At this point in time, Bengaluru city is extremely overcrowded with congested road corridors and vehicular pollution. The Outer Ring Road (ORR), Bengaluru is one of the most affected roads, as it is used by the daily travelers from Doddaballapur Road, Bellary Road, Old Madras Road, Sarjapur Rd and NICE Ring Road (NRR) for their individual job locations in and around Bengaluru city. To ease the traffic movement on ORR, concerned authorities of the state has proposed the Peripheral Ring Road (PRR)
R Roshan Baig, Urban development minister, who is also the minister in charge of KUIDFC, said it was long-awaited project was executed and expected it will pick up in the coming days.
The PRR will connect four highways -Tumakuru Road, Ballari Road, Old Madras Road, and Hosur Road. The road will create smooth connectivity with Kanakapura Road and Mysuru Road, two other main highways linking to Tamil Nadu and Kerala
Central Government is discovering the PRR project. According to sources, the total project cost is estimated to be around Rs. 41,000 Crore. Once the project starts will take 36-40 months to complete the same as per information.
The project was first recommended in 2005. Issues which kept the project on hold so far are as follows the acquisition of land belonging to farmers, litigation, and the dearth of funds with Bangalore Development Authority (BDA).
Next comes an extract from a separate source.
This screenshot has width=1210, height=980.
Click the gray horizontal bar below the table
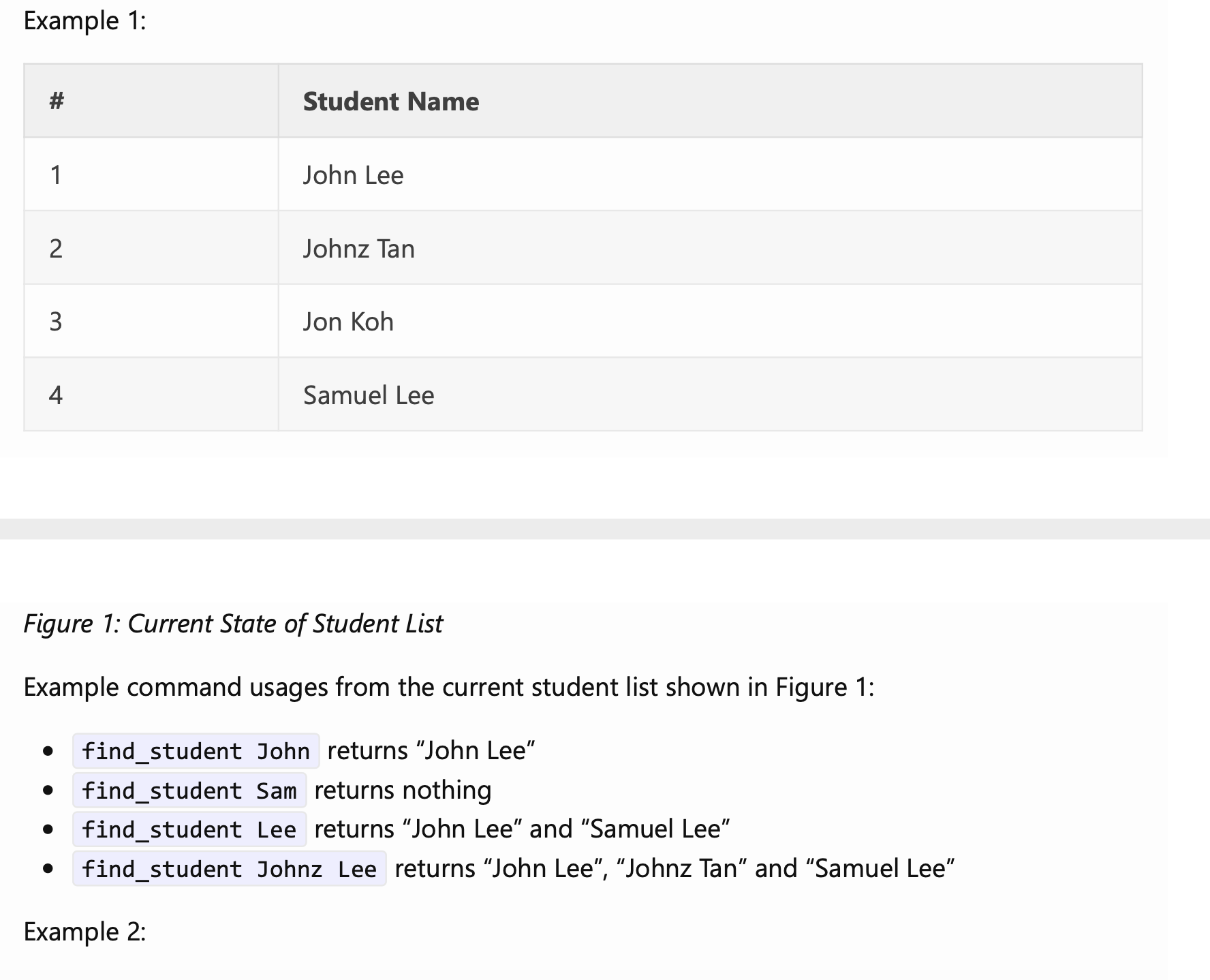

Later, a series of protests for reimbursement from the farmers whose lands were marked for acquisition kept the project at a standstill till now.
The project is now included under Bharat Mala Pariyojna. This is a project which was formed in order to develop the connectivity in the country through roads & highways along coastal areas, borders, tourist destinations, places of religious importance & district headquarters.
For the PRR, an SPV (Special Purpose Vehicle) has been formed together by BDA and KUIDFC (Karnataka Urban Infrastructure Development Finance Corporation) in order to raise finances and add further momentum to the project.
Moreover, the capital risk is partially shared by the government which will draw a number of bidders for this particular project. The Government is thinking of hybrid annuity based PPP model. Here, the developer bears 60 % of the project cost while the rest would be borne by the Centre.